Finite energy shifts in SU(n) supersymmetric Yang-Mills theory on T^3xR at weak coupling

TL;DR

This paper analyzes the weak coupling regime of SU(n) supersymmetric Yang-Mills theory on T^3xR, focusing on semi-classical vacua, perturbative corrections, and the role of supersymmetry in ensuring finite energy shifts.

Contribution

It introduces a semi-classical perturbative framework around specific vacua in SU(n) supersymmetric Yang-Mills theory on T^3xR, addressing Hilbert space redefinition and finite energy corrections.

Findings

Perturbative corrections to the free energy spectrum are finite due to supersymmetry.

A consistent redefinition of the Hilbert space norm is necessary for the interacting theory.

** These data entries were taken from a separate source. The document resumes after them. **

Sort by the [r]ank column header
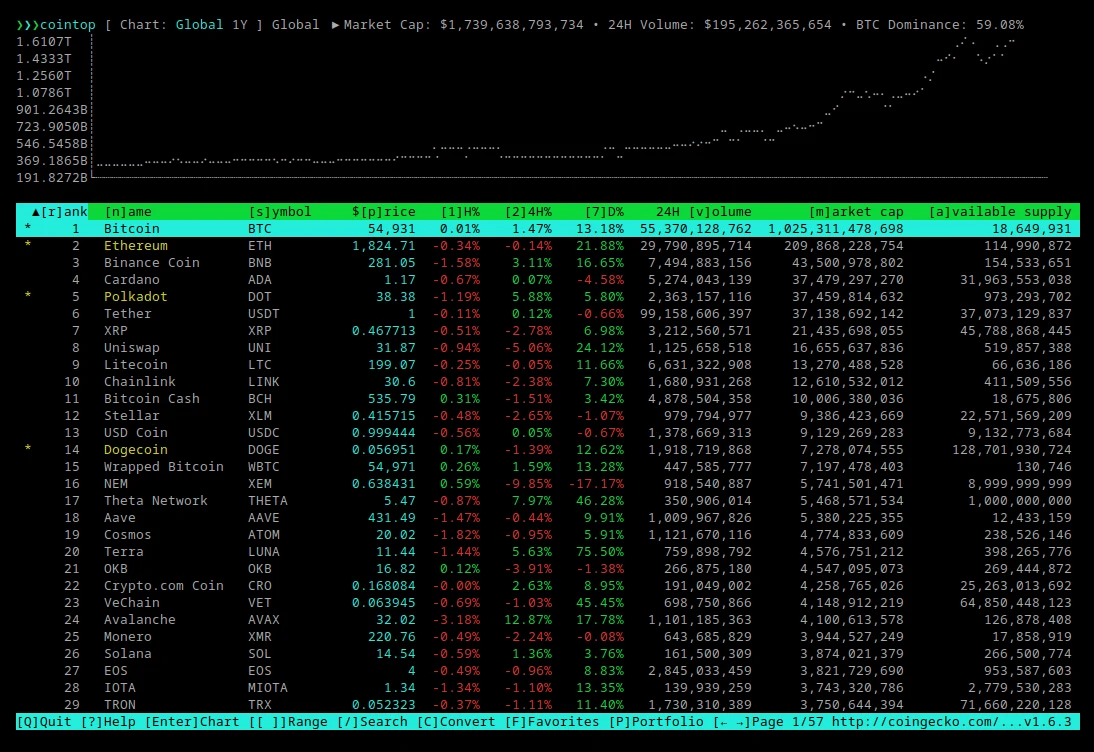Image resolution: width=1094 pixels, height=752 pixels. click(60, 211)
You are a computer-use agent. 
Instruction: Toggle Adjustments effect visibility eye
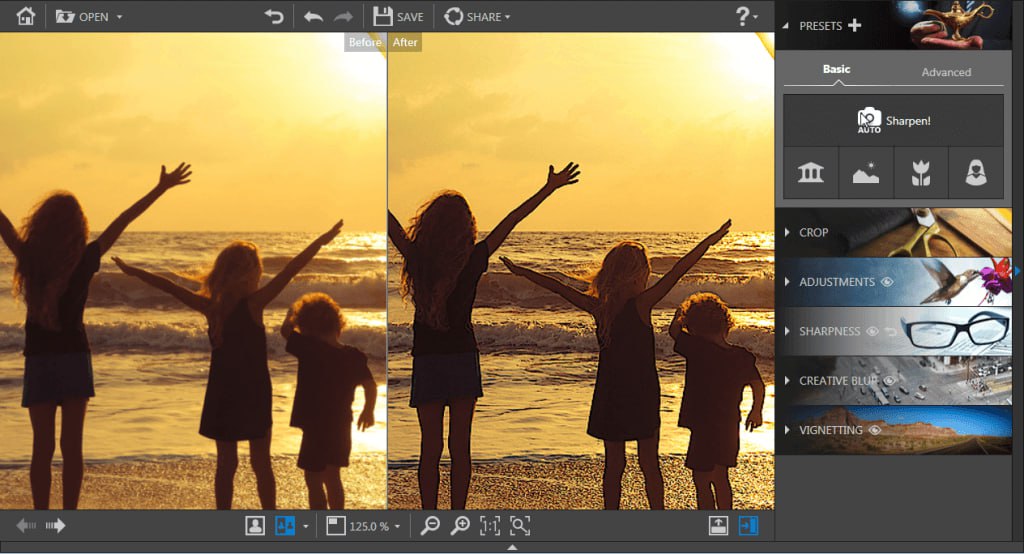[887, 283]
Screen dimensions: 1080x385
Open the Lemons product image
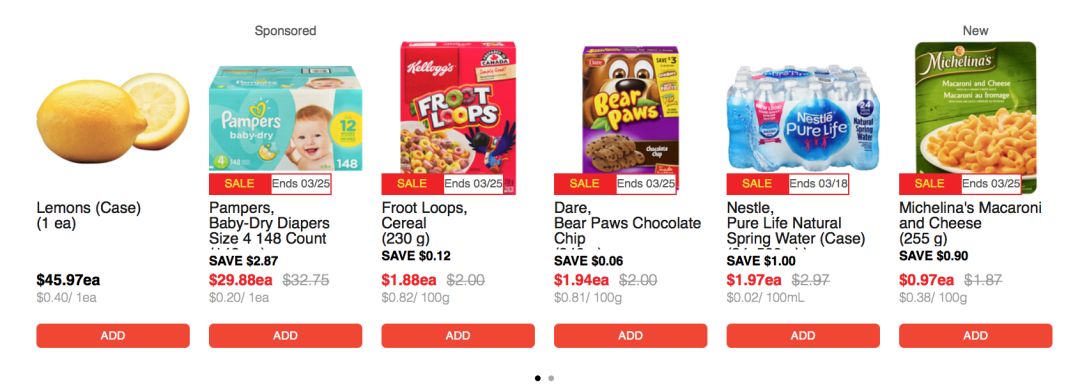pos(113,118)

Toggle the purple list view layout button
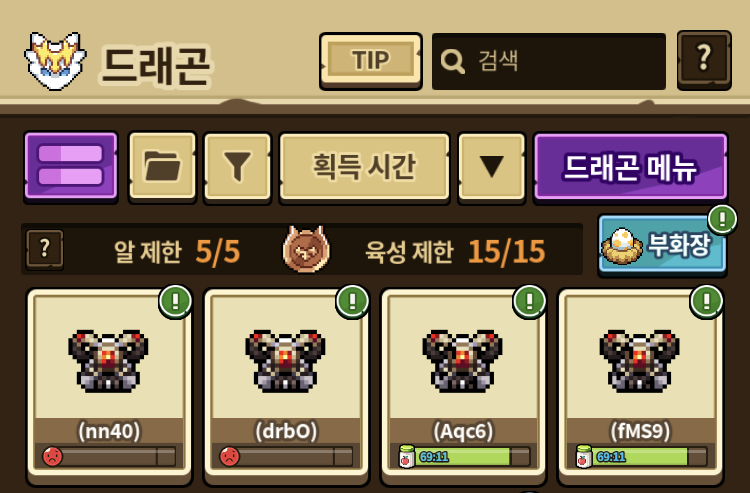click(x=71, y=166)
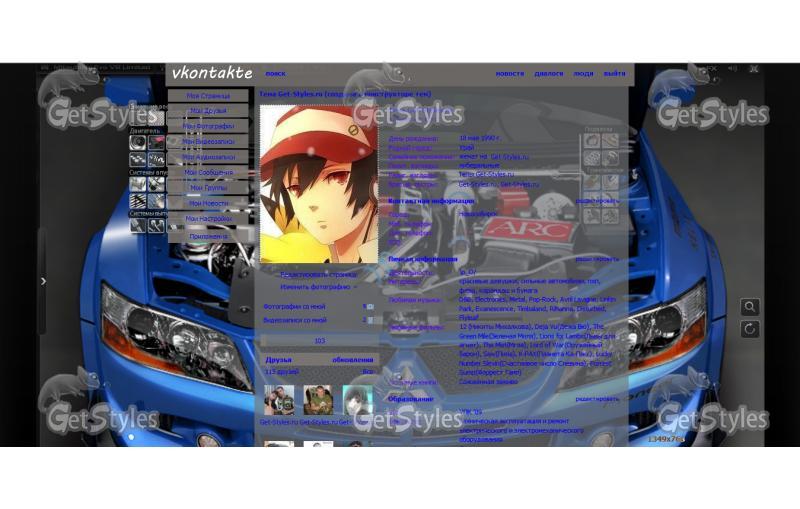
Task: Click the новости link in the header
Action: (509, 74)
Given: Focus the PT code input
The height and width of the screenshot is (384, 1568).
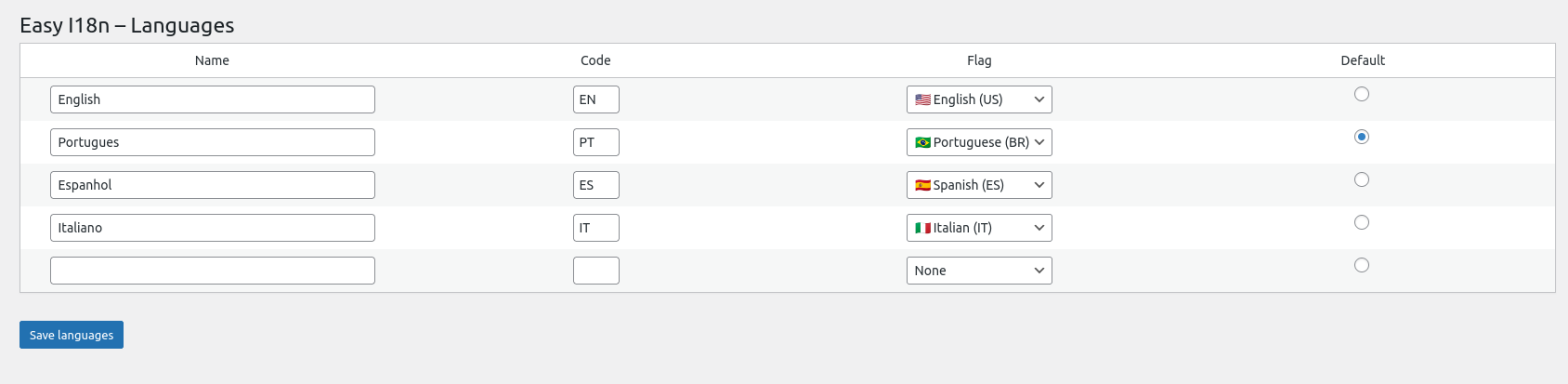Looking at the screenshot, I should (595, 142).
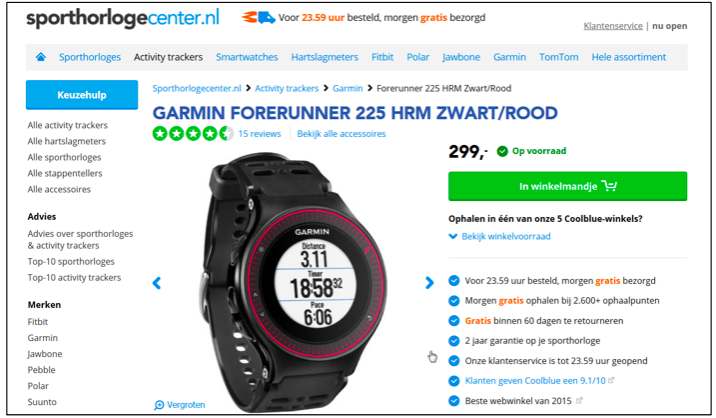Open 15 reviews link

pos(259,134)
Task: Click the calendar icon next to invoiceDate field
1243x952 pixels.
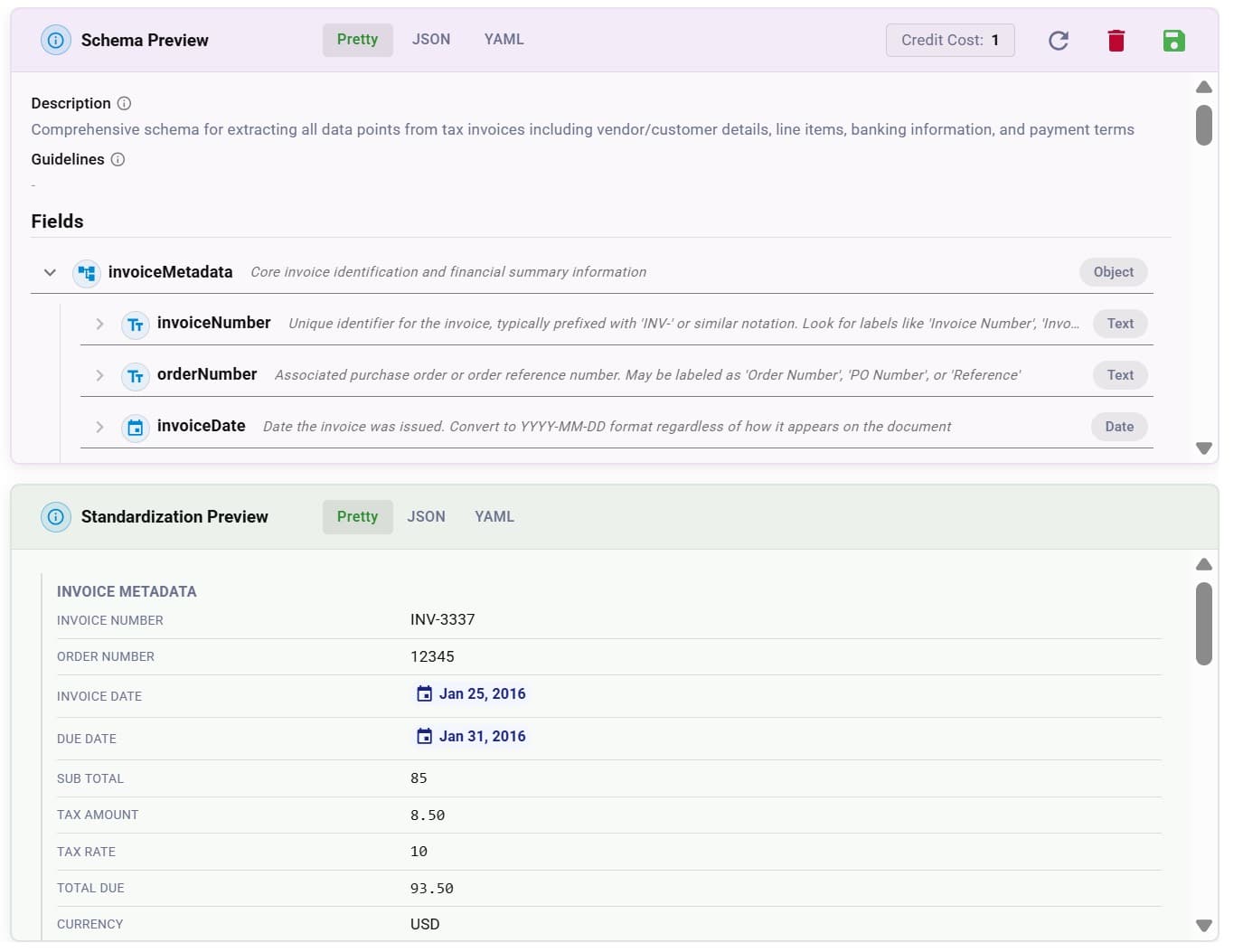Action: click(x=136, y=428)
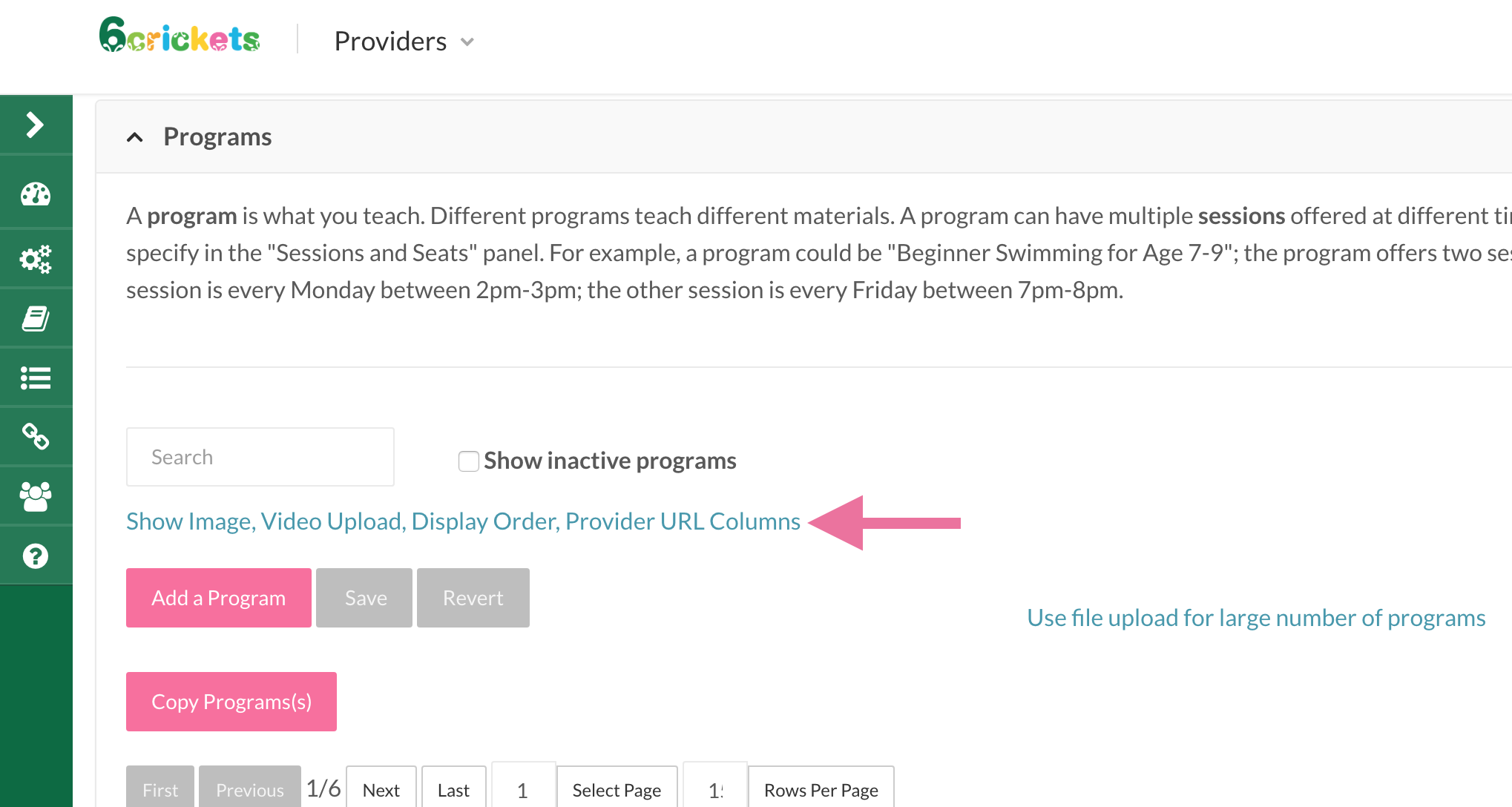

The interacting Hilbert space is unitarily inequivalent to the free one.

Abstract

We consider a semi-classical treatment, in the regime of weak gauge coupling, of supersymmetric Yang-Mills theory in a space-time of the form T^3xR with SU(n)/Z_n gauge group and a non-trivial gauge bundle. More specifically, we consider the theories obtained as power series expansions around a certain class of normalizable vacua of the classical theory, corresponding to isolated points in the moduli space of flat connections, and the perturbative corrections to the free energy eigenstates and eigenvalues in the weakly interacting theory. The perturbation theory construction of the interacting Hilbert space is complicated by the divergence of the norm of the interacting states. Consequently, the free and interacting Hilbert furnish unitarily inequivalent representation of the algebra of creation and annihilation operators of the quantum theory. We discuss a consistent redefinition of the Hilbert space norm to obtain the interacting Hilbert space and the properties of the interacting representation. In particular, we consider the lowest non-vanishing corrections to the free energy spectrum and discuss the crucial importance of supersymmetry for these corrections to be finite.